Se Vanessa quiser caprichar na maquiagem ela pode. E sem receio nenhum disso. Fruto da luta de uma mulher para conseguir se mostrar como igual no ambiente de trabalho.
Março, o mês que parabeniza as mulheres. Vanessa deixou um recado importante para todas as mulheres que trabalham em um ambiente predominantemente masculino…

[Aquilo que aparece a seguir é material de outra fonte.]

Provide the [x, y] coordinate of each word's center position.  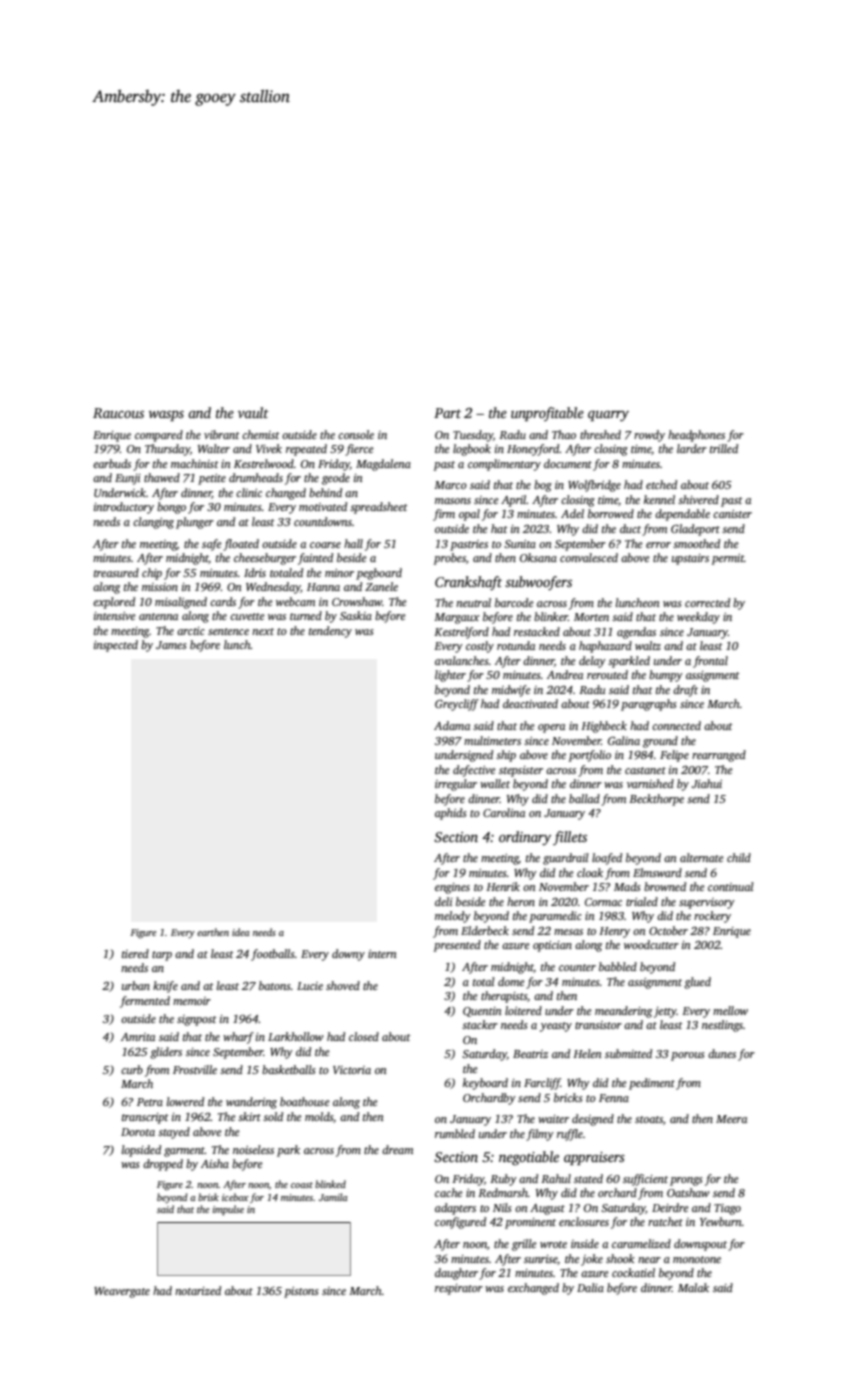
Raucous [118, 413]
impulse [228, 1210]
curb [132, 1069]
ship [506, 756]
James [171, 645]
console [356, 434]
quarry [608, 416]
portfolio [590, 756]
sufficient [645, 1180]
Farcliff [542, 1084]
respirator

“Bom, eu acho importante a mulher que trabalha em um local que tenha muitos homens que ela nunca baixar a cabeça, que ela nunca deixe que nenhum tipo de preconceito, nenhum tipo de machismo ultrapasse a barreira dela. Porque o machismo tem que ser individual, se a pessoa tem, é ela quem precisa rever os conceitos dela. Você não precisa de adaptar ao ambiente daquela pessoa. Então eu acredito que se você, uma mulher, que trabalha em um ambiente que tenha muitos homens, você precisa levantar a cabeça e mostrar o seu poder, a sua força, a sua vontade, a sua garra, que você tem todos os direitos assim como todos eles tem, você luta como todos eles, que você estuda que você trabalha, que você ainda além de tudo, é mulher, é esposa, é filha, é mãe, então assim, nunca baixe a cabeça, indiferente do local, a quantidade de homens ou de mulheres que tiver, sempre mostrar sua força e sua garra, para que ninguém pise em cima de nós”.
A Faruk Doces Árabes deseja um lindo e feliz Dia da Mulher para todas a mulheres!